Написал «въедался» и вспомнил, как давным-давно, еще до интерната, в своем родном селе любил наблюдать с мальчишками за работой двоих немых мужиков, нанимавшихся копать колодцы. День — колодец. Что-то колдовское в их размеренной, ни на минуту не прекращавшейся работе. Может, потому что она и была бессловесной? Из нее изъяли слово, и она стала слитной, как тяжелая, устремившаяся вдаль река. Немые действительно въедались в работу: по пояс, по грудь, с головой. Потом один из них оставался там, в земле, а другой принимал от него на веревке тяжеленную бадью с глиной. Мы, как завороженные, сидели на корточках на берегу этой реки, следя за ее глухим неостановимым бегом, и, если кто-то из землекопов, подняв голову, прикладывал ладонь к сухим губам, были счастливы сорваться с места и наперегонки лететь в хату за кружкой холодной воды.
Немые худы, горбаты, длинноруки и серы от земли, как степные кузнечики.
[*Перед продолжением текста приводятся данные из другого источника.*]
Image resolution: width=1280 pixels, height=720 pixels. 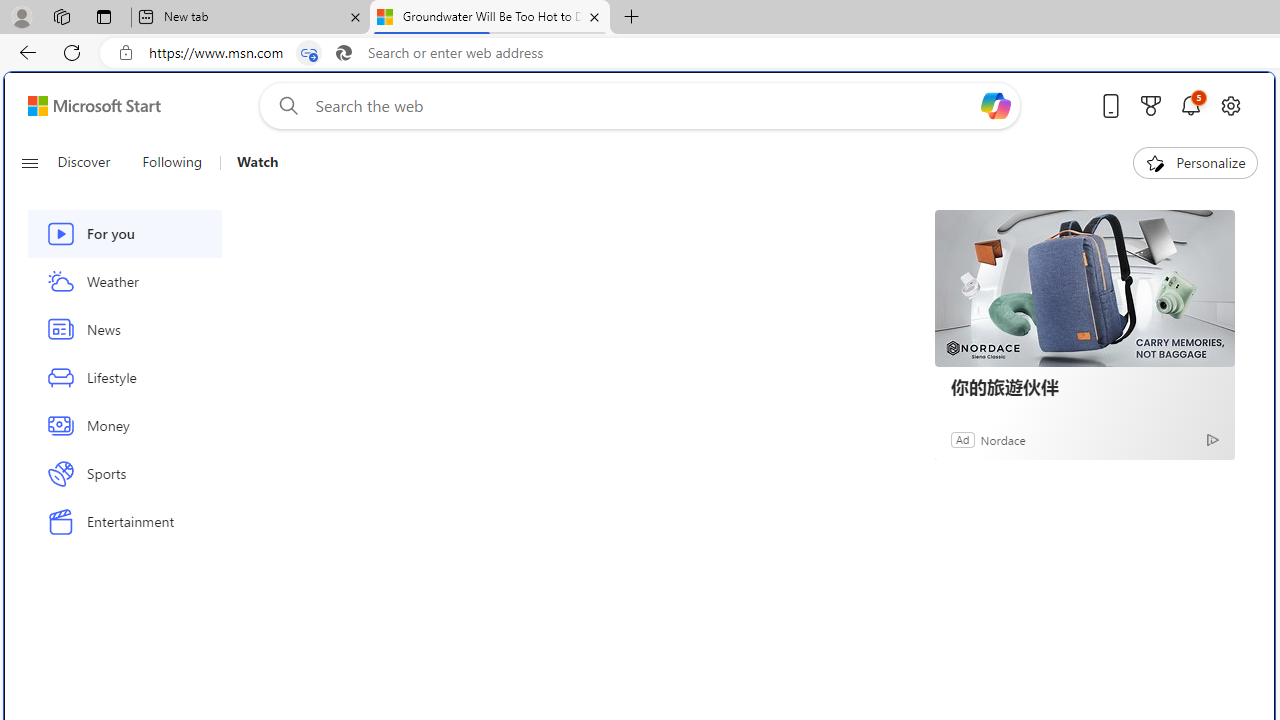 What do you see at coordinates (93, 105) in the screenshot?
I see `'Microsoft Start'` at bounding box center [93, 105].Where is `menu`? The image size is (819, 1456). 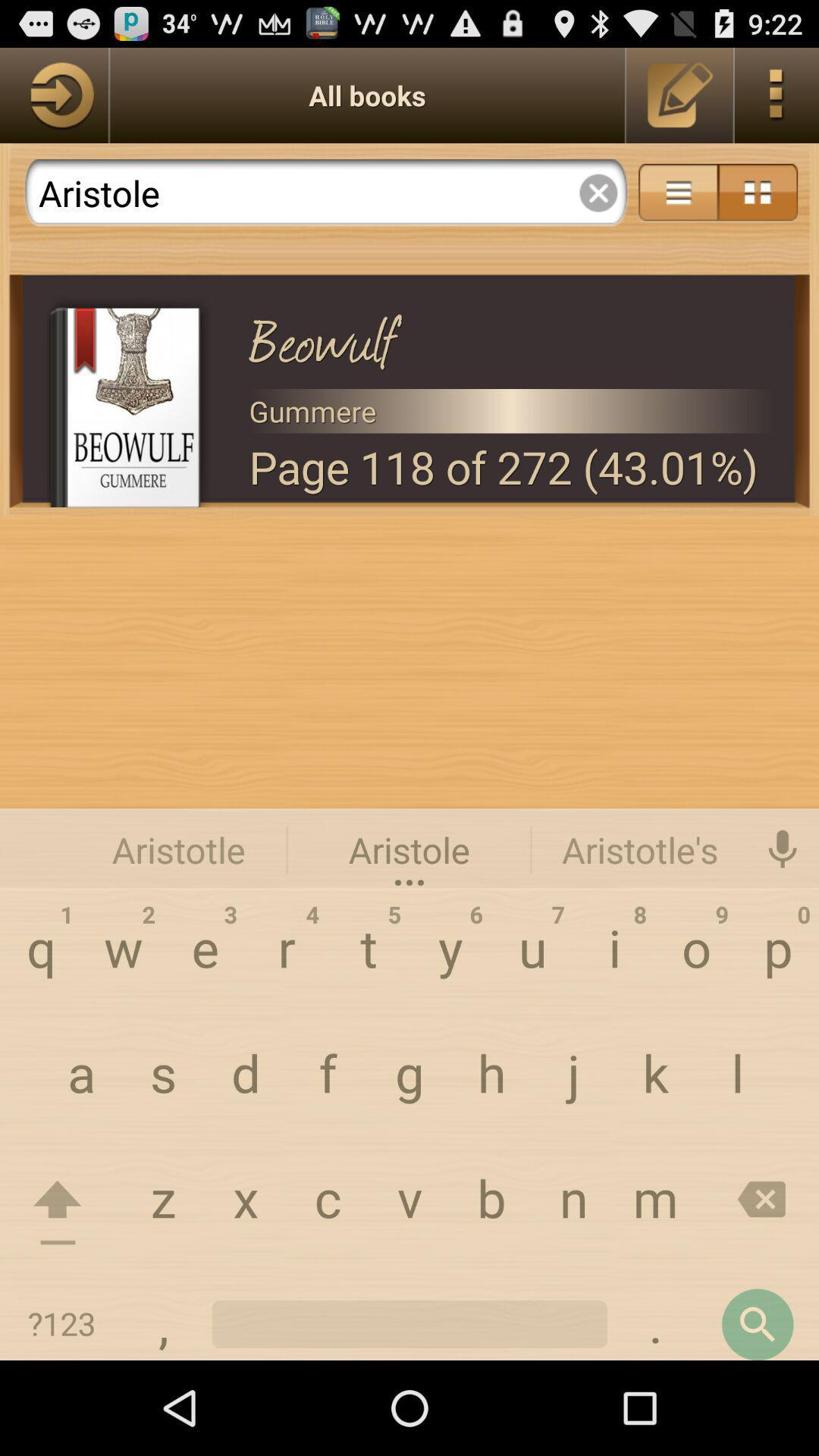 menu is located at coordinates (777, 94).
Немые вообще страшно работоспособны. Взгляните на их руки — это руки профессиональных землекопов.
Маслюк, работая, тоже молчал…
Как появился он на нашем небосклоне?
В девятом классе началось производственное обучение. В интернатах, опять же в отличие от обычных школ, отношение к нему серьезнее, всамделишнее, что ли: тут не только воспитатель, но и сами воспитанники понимают, что любое ремесло за плечами не носить. Оно, как хлеб, само себя несет. Девчонок определили учиться на местную ткацкую фабрику, нас — на ремзавод. Ходили туда два раза в неделю. Ходили весело, шумно, артелью — производственное обучение внесло желанное разнообразие в нашу расчерченную интернатскую жизнь, от него пахнуло предчувствием самостоятельности, взрослости, а мы к ней торопились чрезвычайно. Когда пришли на завод впервые, нас собрали в кабинете по технике безопасности, перед нами выступил кто-то из заводского начальства, сказал о значении связей с жизнью, о славных традициях форпоста местной промышленности, потом сюда же, в кабинет, пригласили группу рабочих: «Выбирайте».
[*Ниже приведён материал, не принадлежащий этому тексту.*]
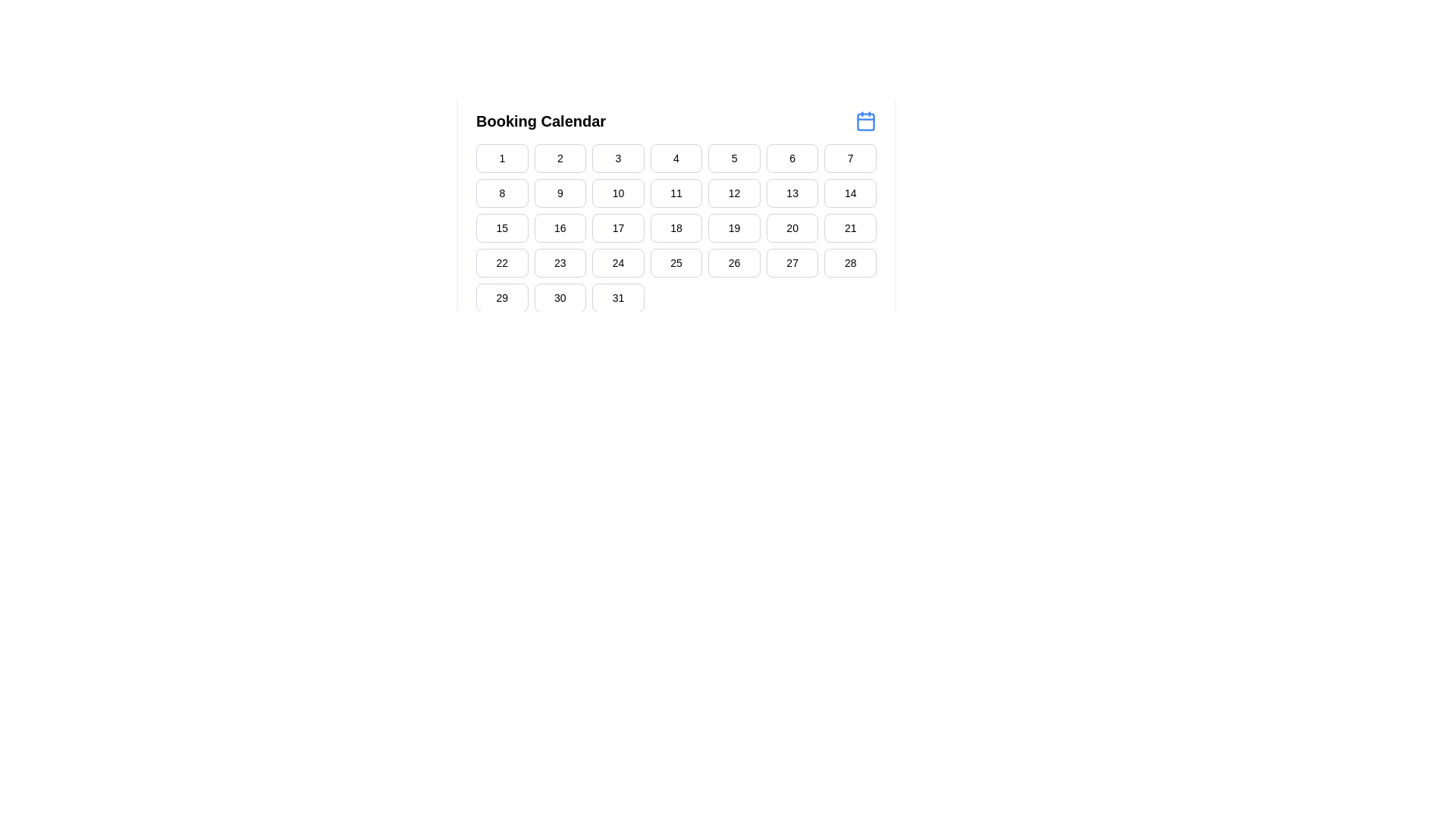  What do you see at coordinates (676, 228) in the screenshot?
I see `the button labeled '18' with a white background and black text` at bounding box center [676, 228].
Алексей Васильевич выбрал меня — так судьба свела нас. Позже, когда сошлись поближе, я как-то спросил, почему он взял учеником именно меня?
— Потому что сильно худой, — хмуро ответил Маслюк.
«Тоже мне — толстый нашелся!» — подумал я тогда.
Мое обучение приносило Маслюку немало хлопот, потому что заставляло его говорить: «Не так…», «Вот так…», «Держи крепче…». Набор слов, как набор слесарных инструментов.